Yes there are problems with pot. Everything has problems. Sunlight's a problem. Life is a problem. But the problems with pot aren't what most people probably think. It's not gonna kill you. You won't die from it. You won't hallucinate and jump off a cliff. You can have great conversation with a pot-hater, as long as that pot-hater doesn't know that you're stoned. A pot-hater has to sniff you before determining that the great conversation is over. Kind of like a racist who was great friends with you until learning your ethnicity.
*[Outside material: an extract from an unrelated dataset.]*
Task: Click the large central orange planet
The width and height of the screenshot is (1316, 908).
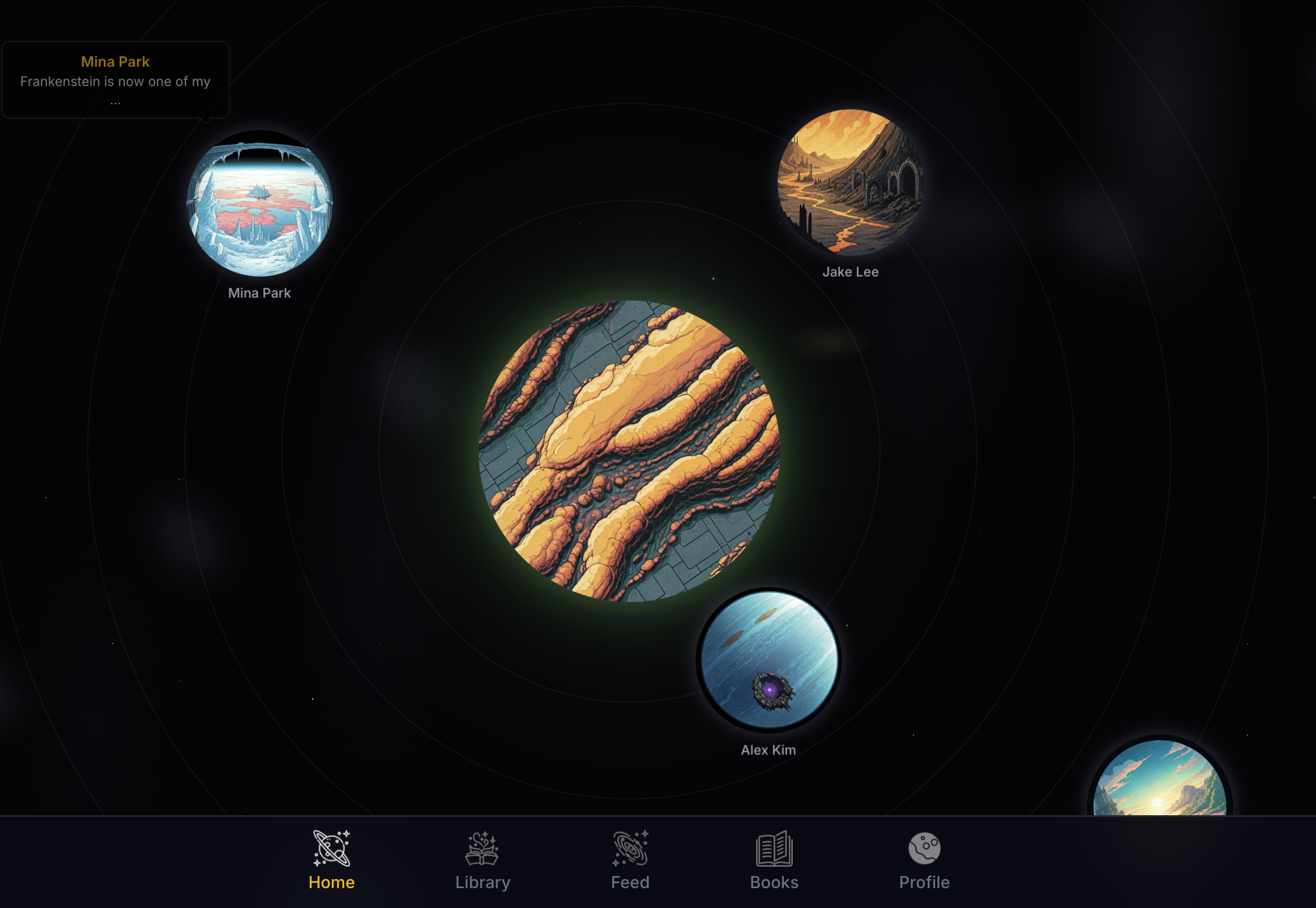Action: coord(629,451)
One of the main problems with pot around here is the ever-decreasing infrastructure. We used to have this and we used to have that, but with so many people growing, not anymore. For sure, you can find big desperate-looking banners in front of supermarkets proclaiming NOW HIRING. Guaranteed they wouldn't have a problem filling positions if they slashed the application process, paid better, and showed the workers real respect. Most people say forget it because as soon as you try to work at a place like that, it takes about fifteen seconds to see that the management sucks. People don't want to wear stupid little smocks or put up with getting dicked around on their hours. Bad customer service does abound. Sometimes that's because so many customers were so rotten first.

So people grow pot instead. Try to, anyway. More often than not, what takes root is the sense of isolation. It's hard to make friends in a place where so many people are afraid of being caught. Lack of community creeps like the Sahara Desert.
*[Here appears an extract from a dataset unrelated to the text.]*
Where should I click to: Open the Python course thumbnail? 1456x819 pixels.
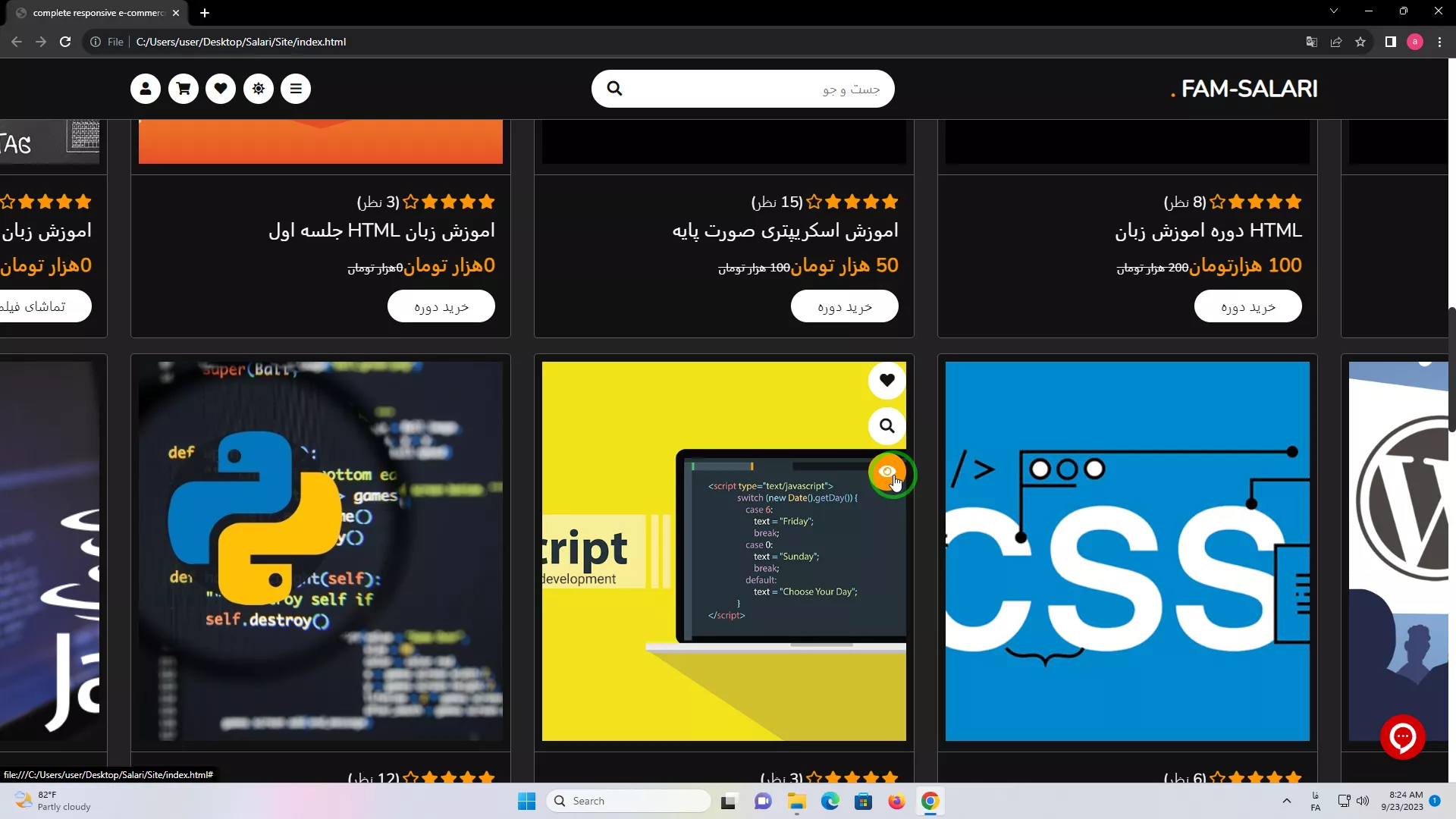(x=320, y=551)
Fifty years ago, cross-legged with a candle and some albums. Maybe a little incense and a copy of One Flew Over the Cuckoo's Nest or Journey to the East. Today though, diesel spills and sucking the river dry. Peace and love aren't even factors anymore.

It's hard to grow pot. It's a whole lot of work with no guarantees. No assurance it will grow, no assurance it will sell. Most people keep a foot in both worlds, simply wanting to supplement the income that regular lousy little jobs won't cover. Everybody knows we're living in a bubble. At some point, the bubble will burst. Mainstream big business, corporatization, the real problem from the start, having profoundly lost the drug war--billions of dollars so very wasted--has already slipped into people's homes through the television with the purpose of pushing pills. Even now, Big Nurse, with her cold dead eyes like uncooked beans, sets up her stadium-size grow-ops.
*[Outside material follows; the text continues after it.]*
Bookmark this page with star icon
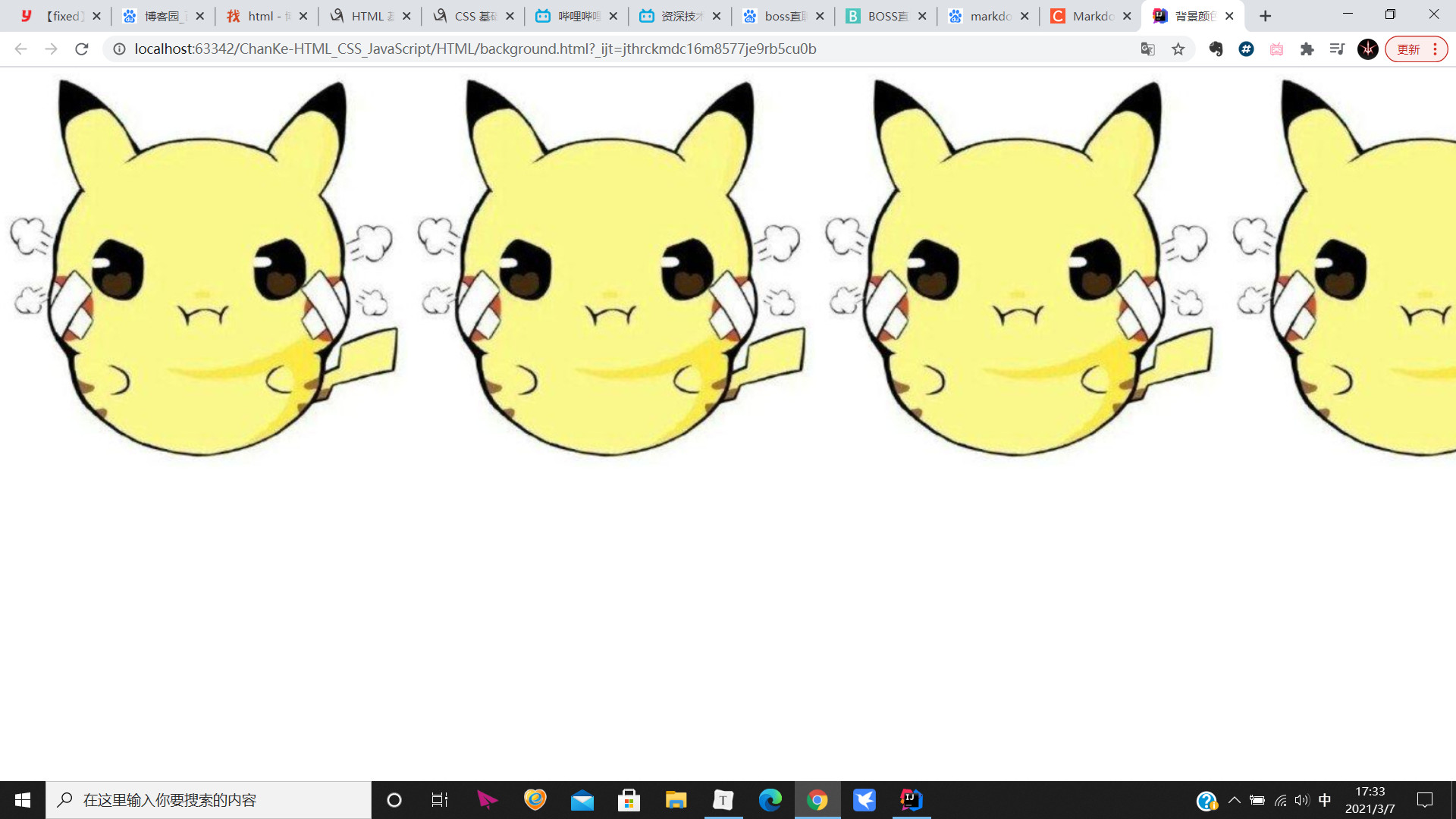The width and height of the screenshot is (1456, 819). tap(1178, 49)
These are the problems, and the solutions won't come with legislation. Not unless there's legislation for genuine, respectable careers around here. And the only way that would ever happen is if legislators switched from crack to pot.

I haven't had any pot in two months and I feel great. I love focusing on proper life and being responsible. It's every bit as much of a kick as getting stoned. I didn't need any group therapy, or higher power, or any sort of consultation or help. I certainly have nothing to apologize for. Far from it, because I've always been extremely productive even vaporizing high-power weed every day for years. Passing around a spitty joint has never been high on my list of fun things to do because it's just a great way to share germs and get sick. Plus, smoking means ingesting a carcinogen. Vaporizing with a volcano--not those plastic-tasting pens--is way healthy. Boosts the immune system and provides amazing health benefits. I doubt that most people do pot right. It's not like it makes people become writers. For someone who is already a writer--and writers are born, not made--it can even be a useful tool. But I haven't had any in many weeks, and I'm not missing it at all. I'm living the dream in a big way. For years all I've wanted is to be near my kid every day. And now that I finally have that again, everything else is a piece of cake. I've got a nice job, a nice place to live, I'm self-sufficient, I'm still writing, and I think I'll apply for my MFA so I can teach creative writing at the university. Pot never hurt my life. Writing books did that. But I don't need it anymore. I've been there before.